In the matter between:

MOGAMAT RASHAAD SOLOMON


Applicant

And



COMMISSION FOR CONCILIATION, MEDIATION & ARBITRATION


First Respondent

COMMISSIONER E M JAWA


Second Respondent

CITY OF CAPE TOWN


Third Respondent





JUDGMENT





STELZNER AJ

1. In this matter the applicant seeks to review the award of the second respondent, sitting as a commissioner under the auspices of the Commission for Conciliation, Mediation and Arbitration, in terms of section 145 of the Labour Relations Act, No 66 of 1995 (“the Act”).

2. The applicant is currently employed by the third respondent as its Chief Building Inspector. During November 1997 the post of Principal Building Control Professional (“the professional position”) was advertised by the third respondent by way of internal advertisement. Applicant applied for the position along with seven others, but following a selection procedure which involved both a written test as well as an interview, one Moir was appointed to the position.

3. The applicant was aggrieved by this appointment and appealed against the appointment by means of an in-house grievance procedure. The substance of applicant’s complaint was twofold. In the first instance he argued that Moir was not qualified for the position in terms of the National Building Regulations and Building Standards Act, 103 of 1997 (“the 103 Act”) when, by implication, the provisions of the 103 Act are applicable to appointments to the professional position. Secondly, his complaint was based on an argument that he, the applicant, was better qualified and possessed more experience than Moir and, accordingly, should have been preferred for the professional position.

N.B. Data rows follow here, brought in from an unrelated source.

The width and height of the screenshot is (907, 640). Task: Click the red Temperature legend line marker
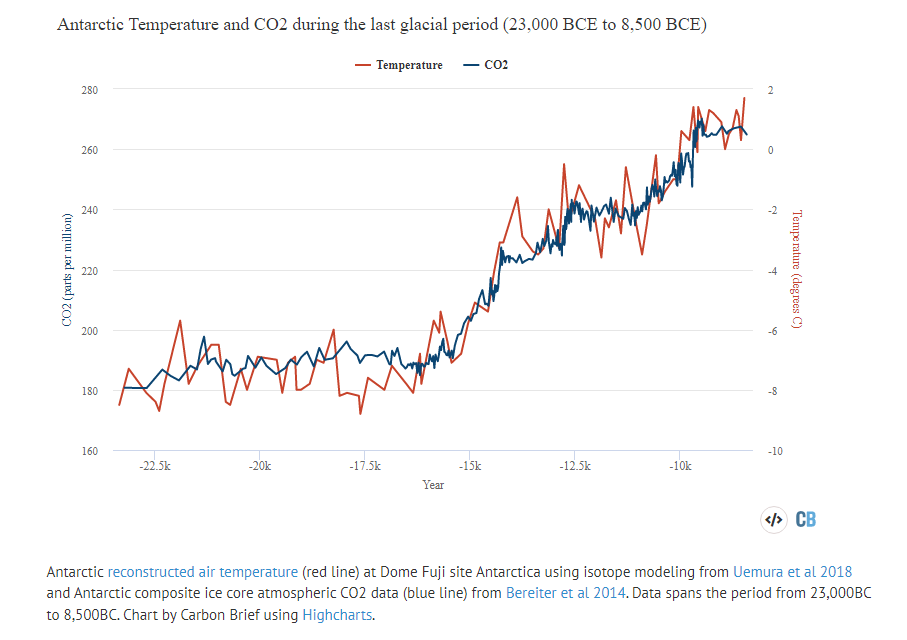click(364, 65)
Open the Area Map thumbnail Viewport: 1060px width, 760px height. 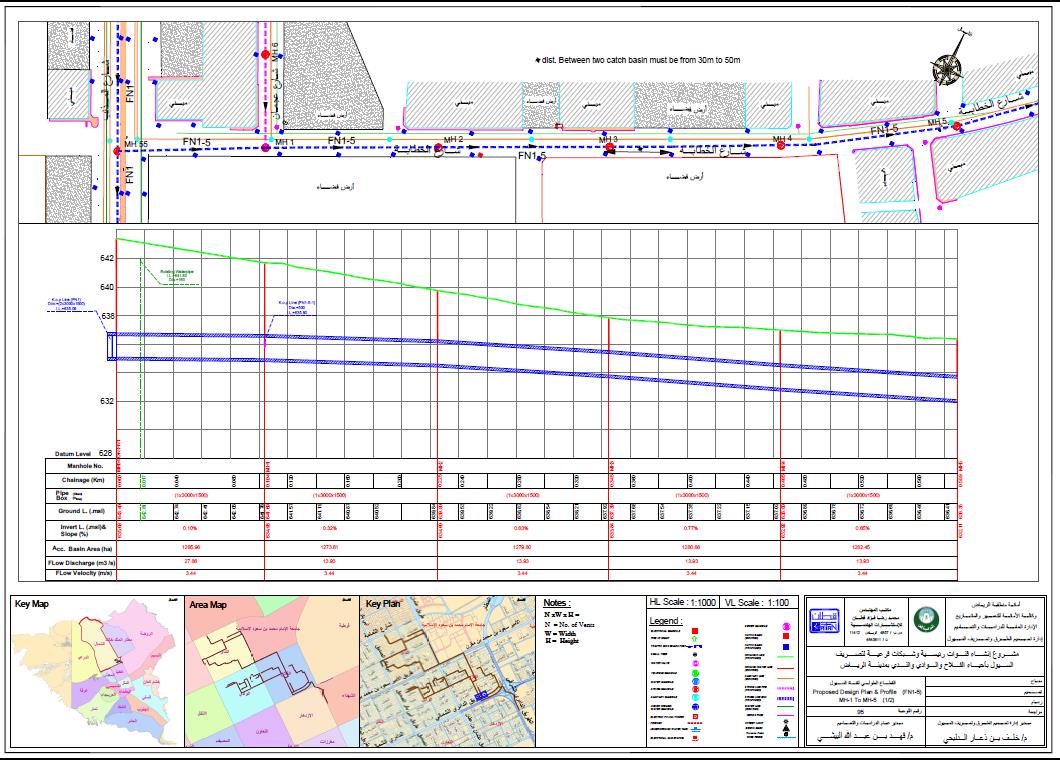271,676
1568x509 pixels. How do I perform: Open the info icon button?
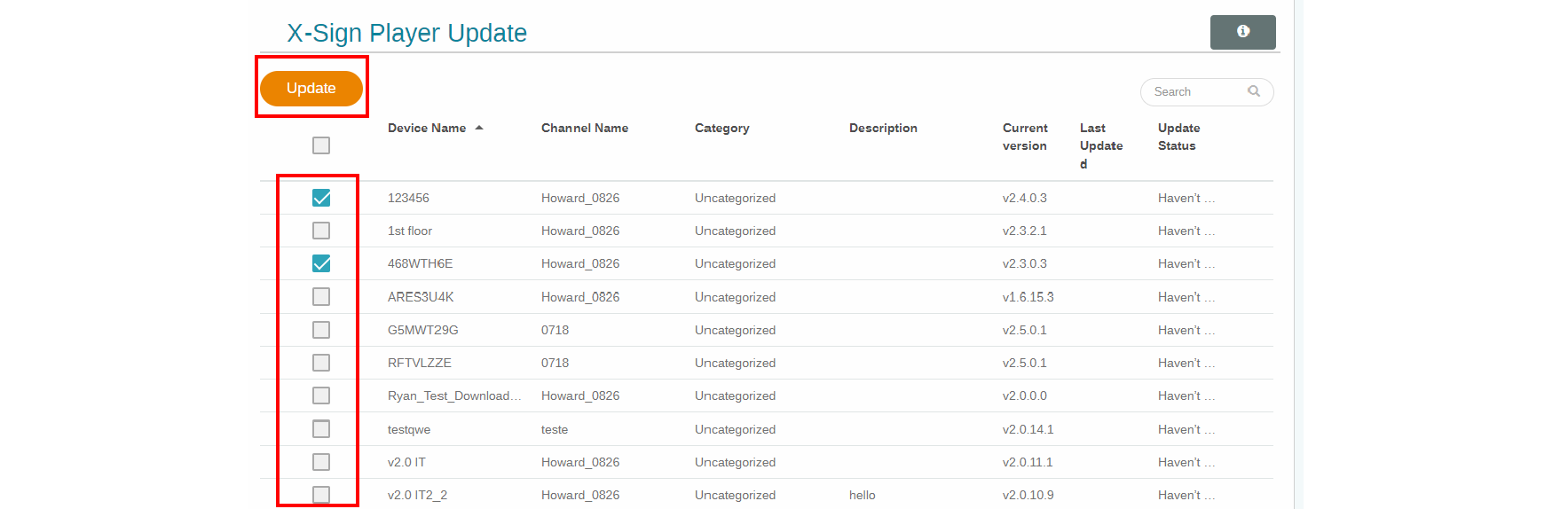pyautogui.click(x=1242, y=32)
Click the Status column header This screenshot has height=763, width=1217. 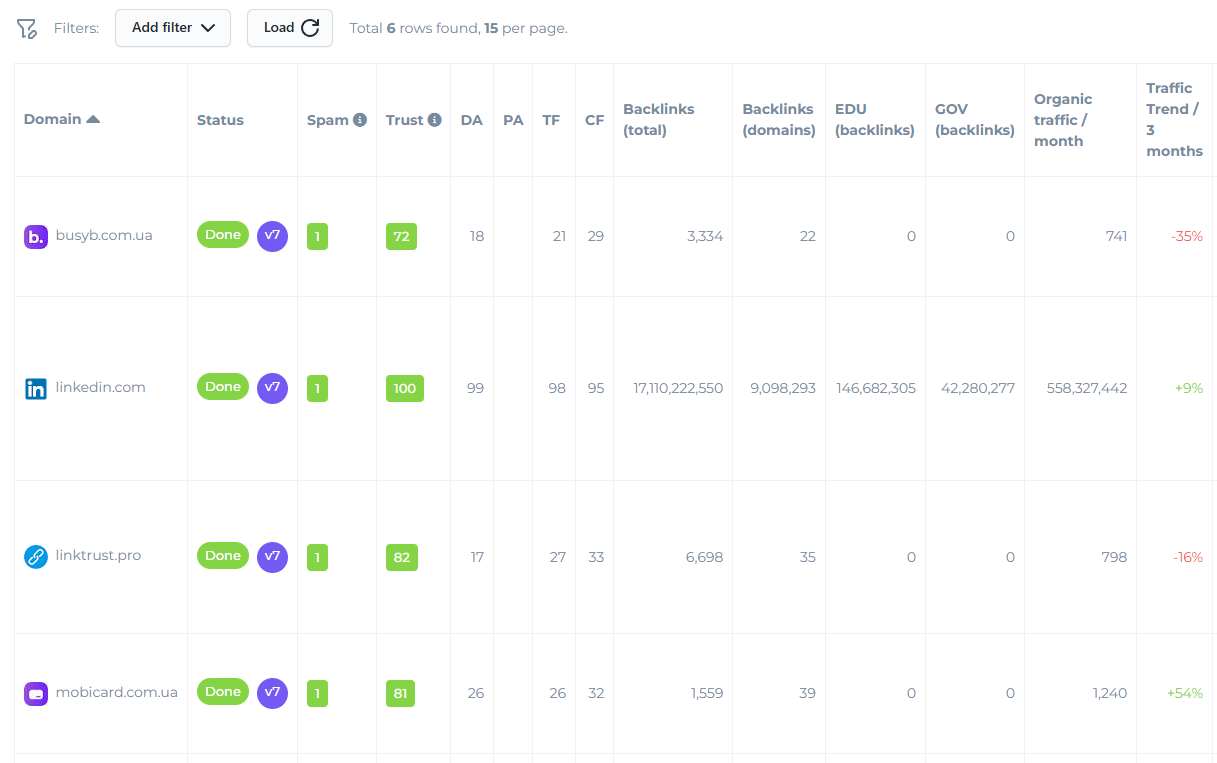pyautogui.click(x=220, y=119)
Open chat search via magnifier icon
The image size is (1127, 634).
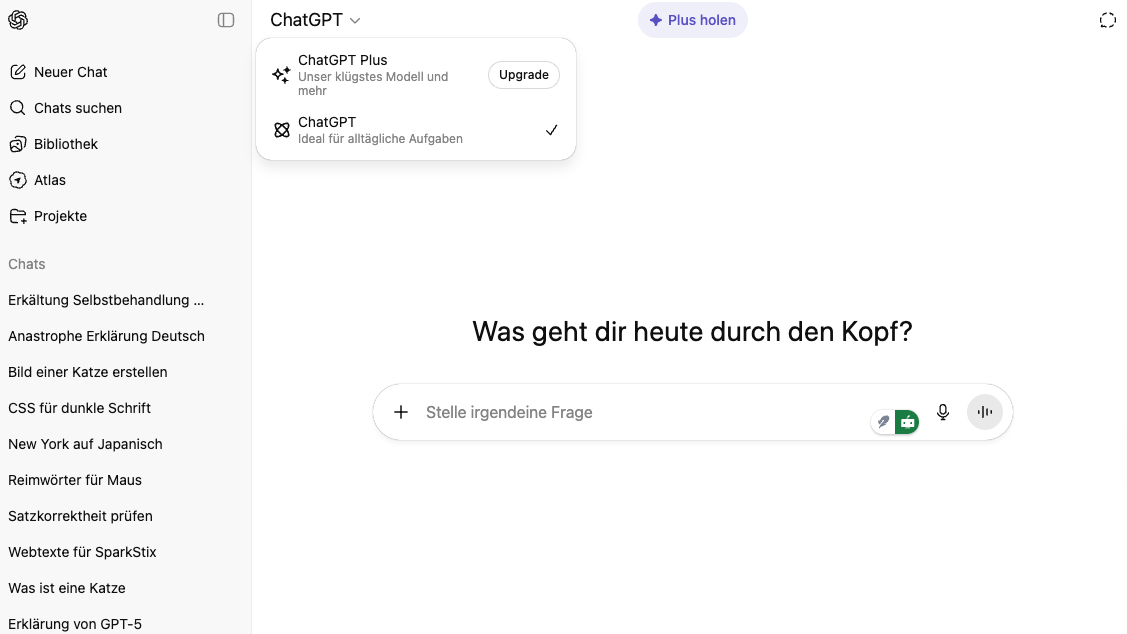[17, 107]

4. The appeal was dismissed and the applicant then referred his dispute, after conciliation had failed, to the first respondent for arbitration. The arbitration took place on 6 October 1998 before the second respondent. The arbitration proceeded and at the conclusion thereof the second respondent reserved his award. The award was eventually handed down on 27 October 1998 and the application was dismissed.

5. In his founding affidavit the applicant raised three grounds of review but one of these grounds was subsequently abandoned. The two remaining grounds were as follows:

5. 1 that the second respondent misconducted himself during the proceedings; and

5. 2 that the second respondent acted unreasonably in finding as he did (or, put differently, that there was no rational objective basis between the evidence before him and the conclusion he eventually arrived at.)

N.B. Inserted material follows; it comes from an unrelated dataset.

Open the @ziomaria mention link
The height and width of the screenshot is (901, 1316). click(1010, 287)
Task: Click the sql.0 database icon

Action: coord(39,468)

6. When the matter was argued before me it became apparent that applicant’s real complaint under the first heading referred to above was, in fact, that second respondent had committed a gross irregularity in the conduct of the arbitration proceedings. The relief which the applicant seeks is that the arbitration award be reviewed and set aside and that the matter be remitted back to first respondent for consideration afresh before a commissioner other than the second respondent and, preferably, a Senior Commissioner.

7. It is common cause that at the commencement of the arbitration proceedings the applicant sought to be represented by one Mogamat Zane Solomon. It was pointed out by the third respondent’s representatives that Mogamat Zane Solomon was not permitted to represent the applicant by virtue of the provisions of a collective agreement concluded between the third respondent and the South African Municipal Workers’ Union and on that basis Mogamat Zane Solomon was excluded from the proceedings save to the extent that he testified as a witness on the applicant’s behalf for a limited portion of the proceedings. It was common cause by the time the matter came before me that Mogamat Zane Solomon was correctly excluded from the proceedings as applicant’s representative. It was also common cause that a shop steward, one K Fortune, was present and available to assist applicant as his representative in the proceedings but that applicant declined to make use of his services and instead elected to represent himself.

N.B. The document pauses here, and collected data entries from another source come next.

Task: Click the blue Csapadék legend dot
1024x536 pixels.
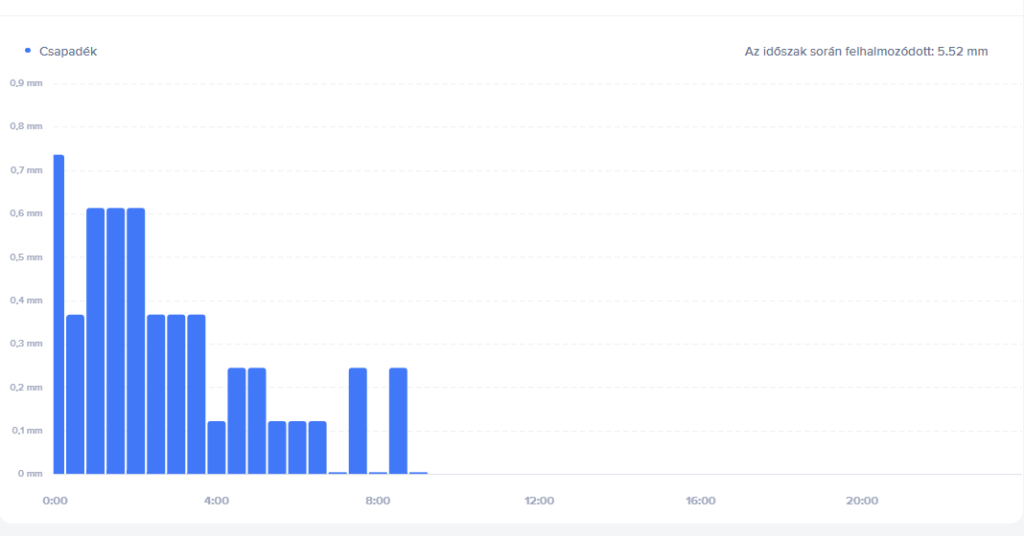Action: tap(28, 50)

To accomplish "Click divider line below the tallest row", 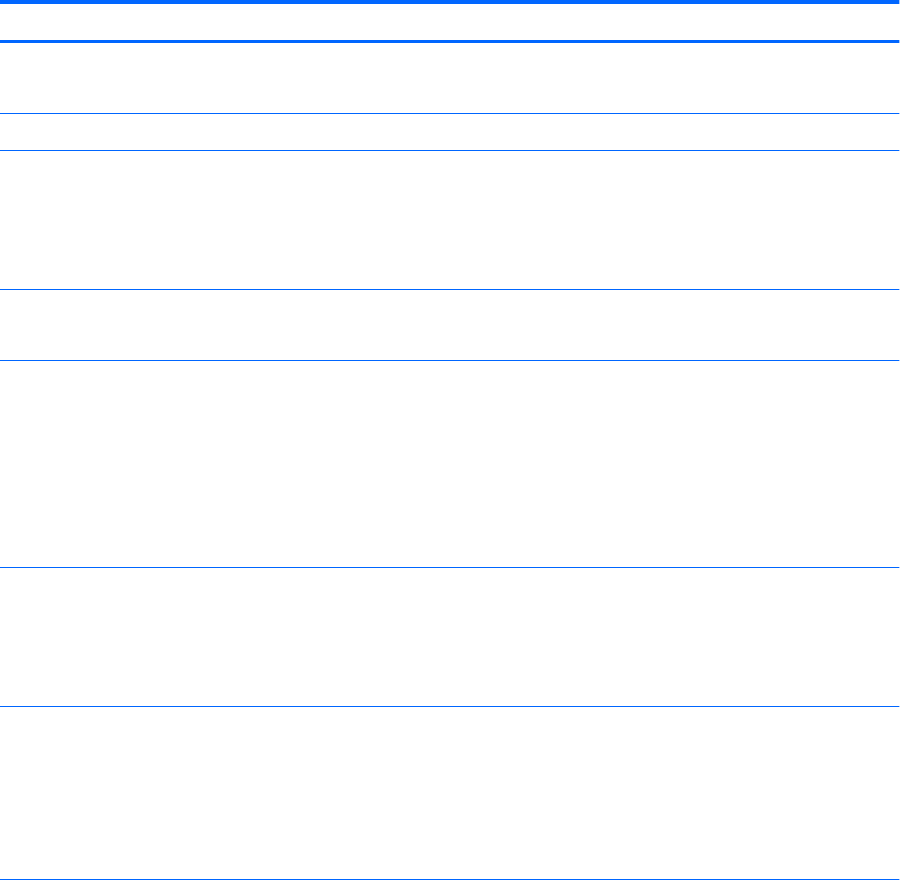I will tap(450, 569).
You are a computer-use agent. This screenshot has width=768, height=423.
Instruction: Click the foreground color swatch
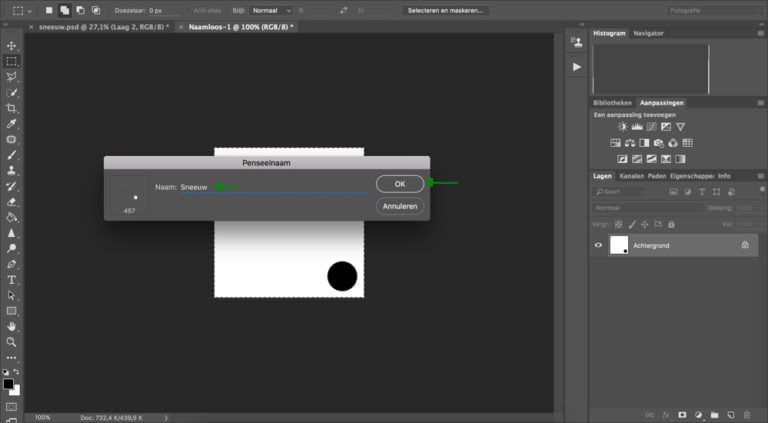[x=8, y=384]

8. It was clear from the papers before me that at the commencement of the proceedings the second respondent sought to establish the exact nature of the issue/s in dispute before him. In conjunction with the parties he conducted an exercise designed to clarify and/or narrow the issues in dispute. The conclusion of this process is summed up in the second respondent’s arbitration award as follows:

The only issue in question is the qualifications of the successful candidate and whether the appointment was in keeping with the provisions of the 103 Act”.

The issue in dispute thus appears to have been limited to cover only one aspect of applicant’s complaint as framed by him on appeal and as outlined above. Various extracts from the transcript of the proceedings before second respondent confirm that what the parties had in mind was that second respondent had to determine whether or not Moir had the qualifications required by the 103 Act and whether that Act applied to his appointment to the professional position. That was the case which applicant sought to make out at the arbitration proceedings.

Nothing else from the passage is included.